My objective was to determine which areas would feed to a particular school based on distance.
We start by loading the ggmap package in order to geocode the set of schools.
# load some packages
library(ggmap)
suppressPackageStartupMessages(library(tidyverse))
# define candidate schools
school_names <- c('Rondebosch Boys Preparatory School',
'Groote Schuur Primary School, Rondebosch',
'Golden Grove Primary School, Rondebosch',
'Claremont Primary School, Claremont, Cape Town',
'Rosebank Junior School',
'Grove Primary School, Claremont, Cape Town'
)
# geocode
coords <- geocode(school_names)
coords$name <- school_names
This gives a data frame:
lon | lat | name |
---|---|---|
18.47534 | -33.96447 | Rondebosch Boys Preparatory School |
18.47343 | -33.96927 | Groote Schuur Primary School, Rondebosch |
18.49046 | -33.97614 | Golden Grove Primary School, Rondebosch |
18.47072 | -33.97929 | Claremont Primary School, Claremont, Cape Town |
18.48917 | -33.96159 | Rosebank Junior School |
18.45988 | -33.98285 | Grove Primary School, Claremont, Cape Town |
We can now use ggmap to plot these on a map:
# load libraries for plotting
library(ggplot2)
library(ggrepel)
# clean names
coords <- coords %>% separate(name,into=c('clean_name','other'),sep = ',',remove = F)

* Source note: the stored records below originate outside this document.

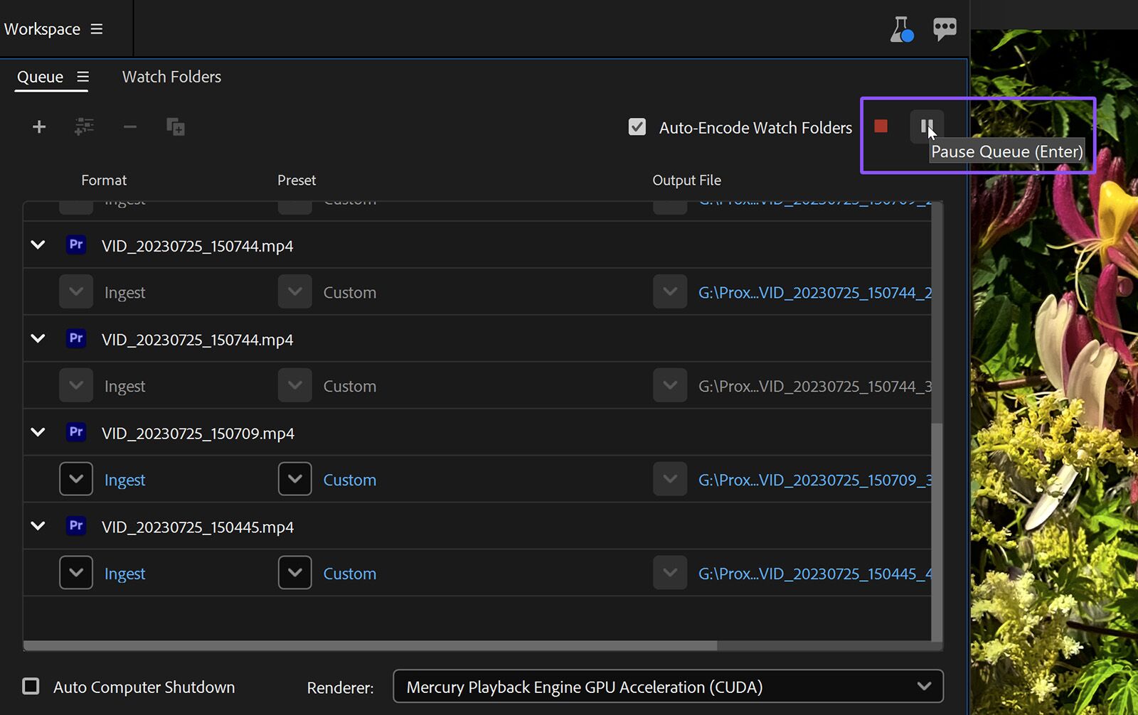
Task: Click the Add Source plus icon
Action: (x=39, y=127)
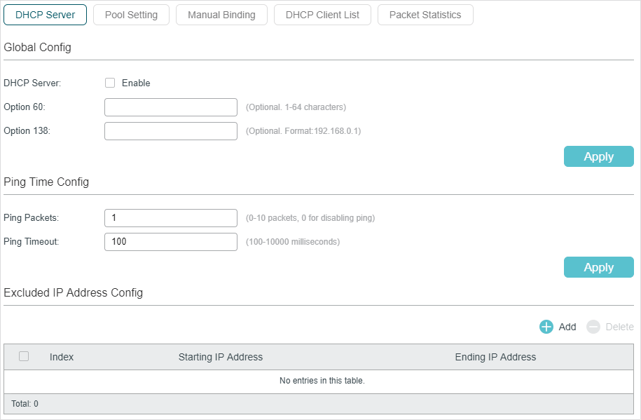Click the Starting IP Address column header

tap(221, 357)
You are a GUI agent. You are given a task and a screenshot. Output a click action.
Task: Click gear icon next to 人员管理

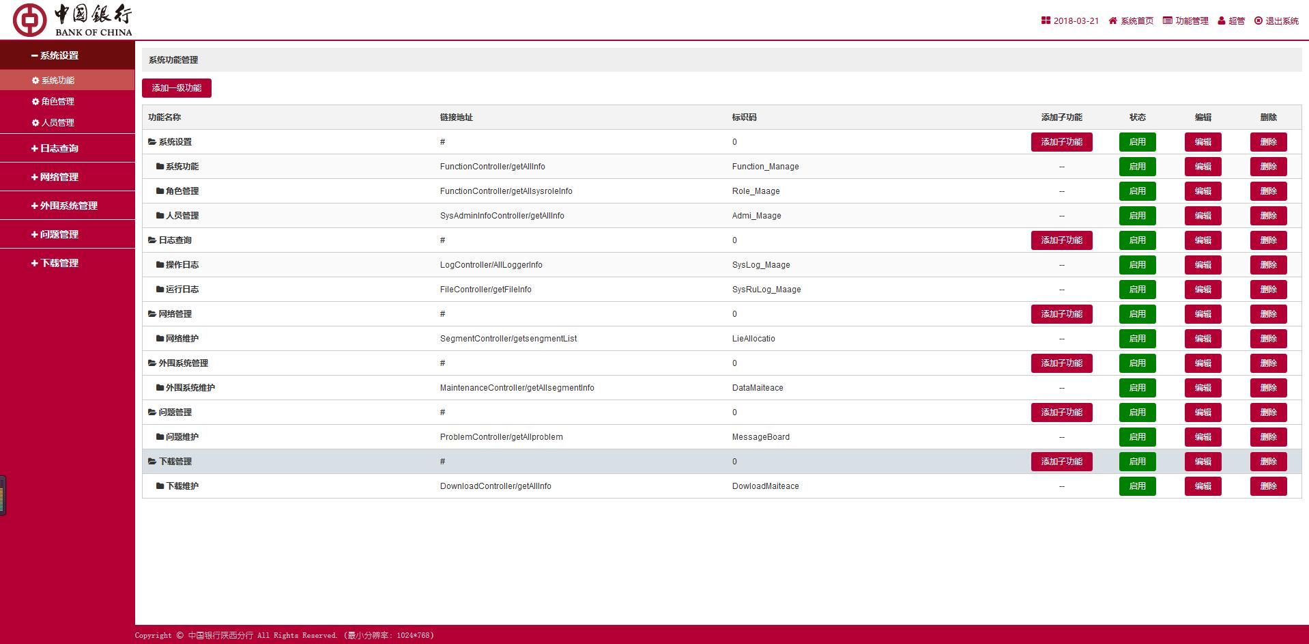35,123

# create bounding box for map and pad slightly bigger
lng_range <- diff(range(coords$lon))
lat_range <- diff(range(coords$lat))
margin <- 1
bbox <- c(
left=min(coords$lon),
bottom=min(coords$lat),
right=max(coords$lon),
top=max(coords$lat)
)
# add some padding
bbox <- bbox+c(-lng_range*margin,-lat_range*margin,lng_range*margin,lat_range*margin)
# download map from google
map <- get_map(location=bbox,zoom=14,color = 'bw')
# create a base map to work off of
p <- ggmap(map,
extent = 'normal')+
geom_point(data=coords,
aes(x=lon,y=lat),col='darkblue',size=2)+
coord_map(projection="mercator",
xlim=c(attr(map, "bb")$ll.lon, attr(map, "bb")$ur.lon),
ylim=c(attr(map, "bb")$ll.lat, attr(map, "bb")$ur.lat))+
labs(x='',y='')+
theme(axis.line = element_blank(),
axis.text = element_blank(),
axis.ticks = element_blank())
# plot schools
p+
geom_text_repel(data=coords,
aes(x=lon,y=lat,label=clean_name),col='darkblue')
In order to separate the areas on the map in to catchment areas we need to define boundaries around each school that are equi-distant to neighbouring schools.
To do this lets define a grid across the map:
resolution <- 50 # set grid resolution
# generate a sequence across latitudes
lats <- seq(bbox[2],bbox[4],length=resolution)
# generate a sequence across longitudes
lngs <- seq(bbox[1],bbox[3],length=resolution)
# create all combinations
all <- expand.grid(lng=lngs,lat=lats)
# plot
p+
geom_vline(xintercept = lngs,alpha=0.3,col='darkblue')+
geom_hline(yintercept = lats,alpha=0.3,col='darkblue')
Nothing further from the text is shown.